WORK TO COMPLETE:
Each entry below must be repeated word for word.

SUPPLIED MATERIAL: Begin

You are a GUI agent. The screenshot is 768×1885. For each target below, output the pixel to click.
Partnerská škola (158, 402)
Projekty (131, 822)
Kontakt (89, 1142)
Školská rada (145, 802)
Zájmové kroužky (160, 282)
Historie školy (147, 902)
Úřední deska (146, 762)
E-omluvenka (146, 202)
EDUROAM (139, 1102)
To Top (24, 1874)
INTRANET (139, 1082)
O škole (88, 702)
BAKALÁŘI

SUPPLIED MATERIAL: End

ANSWER BOX:
You are a GUI agent. The screenshot is 768×1885. For each target below, output the pixel to click.
Partnerská škola (158, 402)
Projekty (131, 822)
Kontakt (89, 1142)
Školská rada (145, 802)
Zájmové kroužky (160, 282)
Historie školy (147, 902)
Úřední deska (146, 762)
E-omluvenka (146, 202)
EDUROAM (139, 1102)
To Top (24, 1874)
INTRANET (139, 1082)
O škole (88, 702)
BAKALÁŘI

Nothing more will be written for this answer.